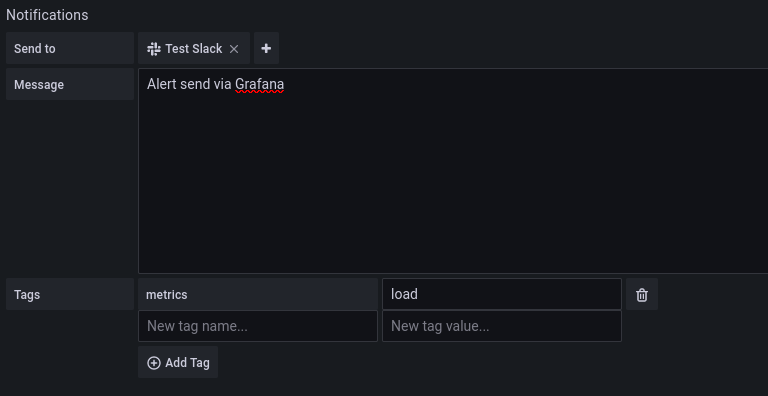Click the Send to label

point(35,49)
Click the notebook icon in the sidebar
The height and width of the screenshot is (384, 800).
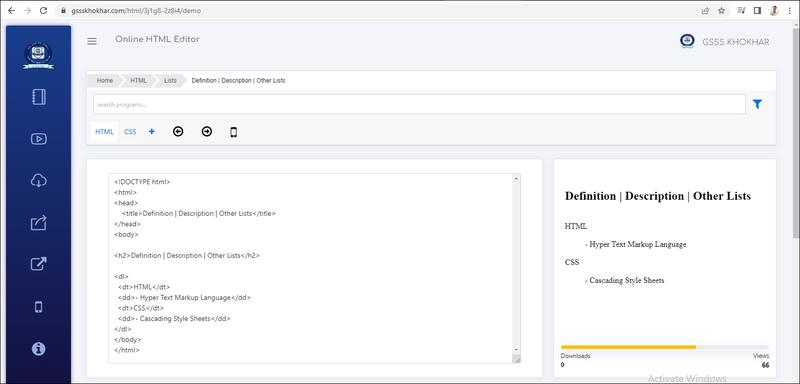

---

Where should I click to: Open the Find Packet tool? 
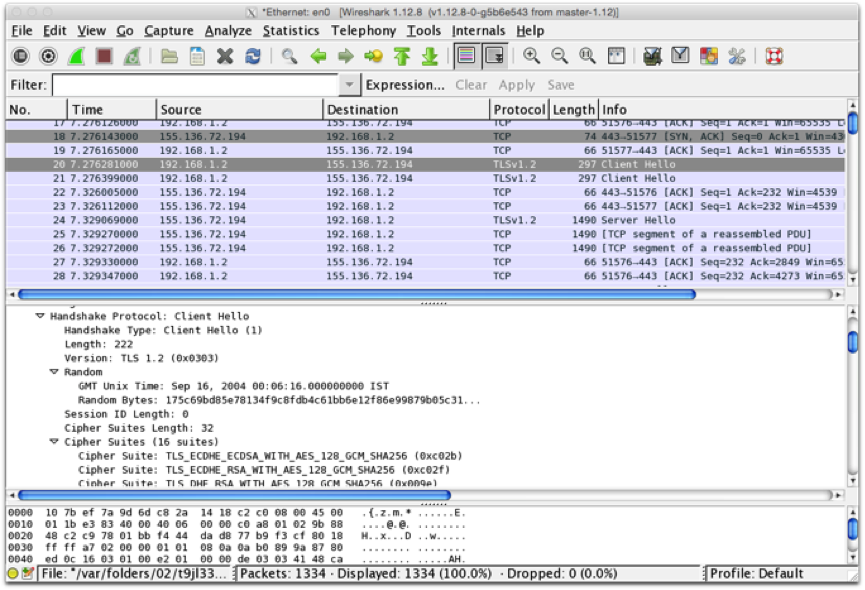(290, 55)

* * *

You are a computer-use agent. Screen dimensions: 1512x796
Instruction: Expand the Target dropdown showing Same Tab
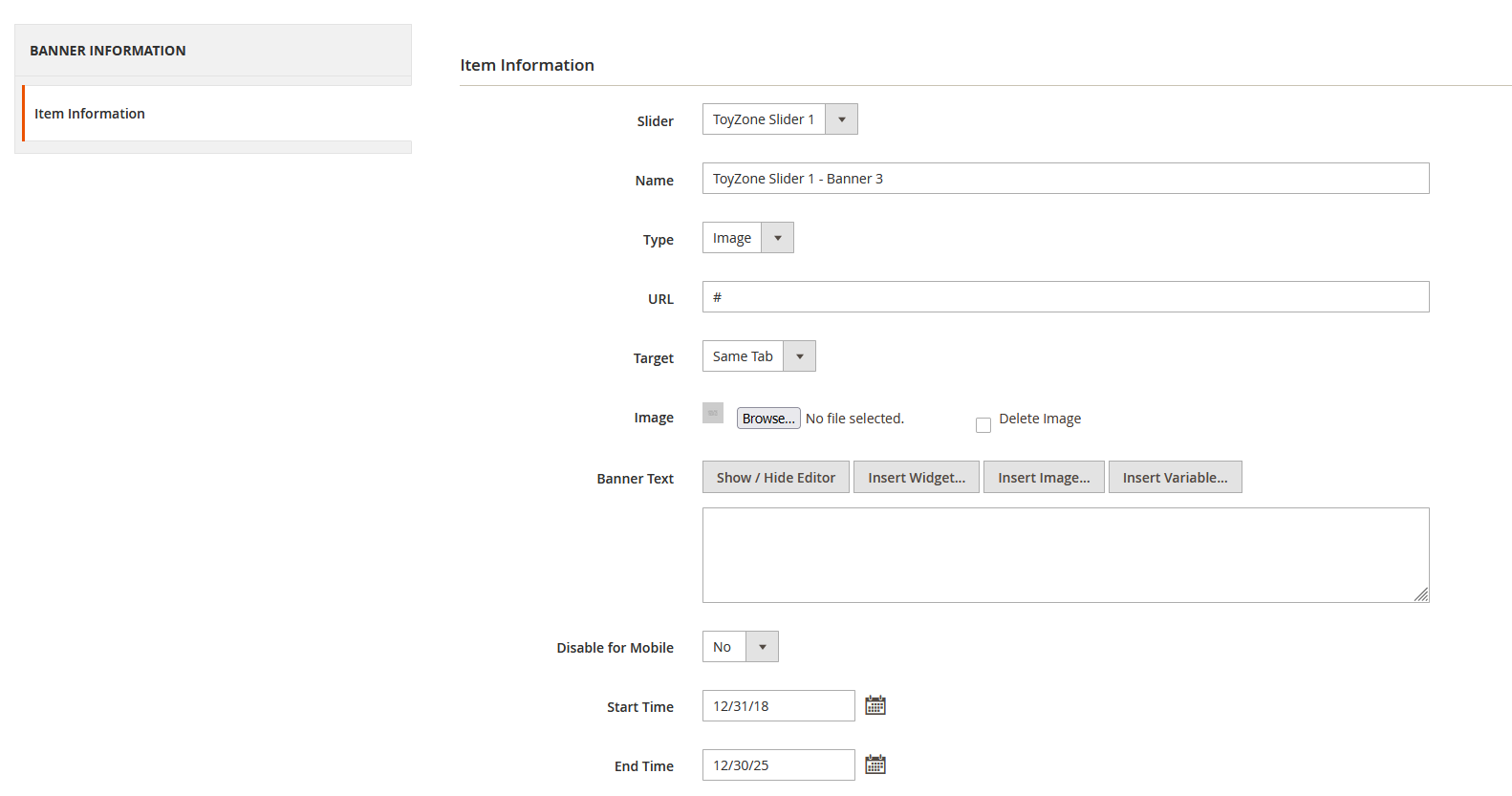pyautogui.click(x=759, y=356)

## WHAT IS EXPECTED:
Return exactly, and only, the lines above starting at the line that contains "Click the notebook icon in the sidebar" and ending at the line that contains "The height and".

## REPLY TO THE TASK:
Click the notebook icon in the sidebar
The height and width of the screenshot is (384, 800).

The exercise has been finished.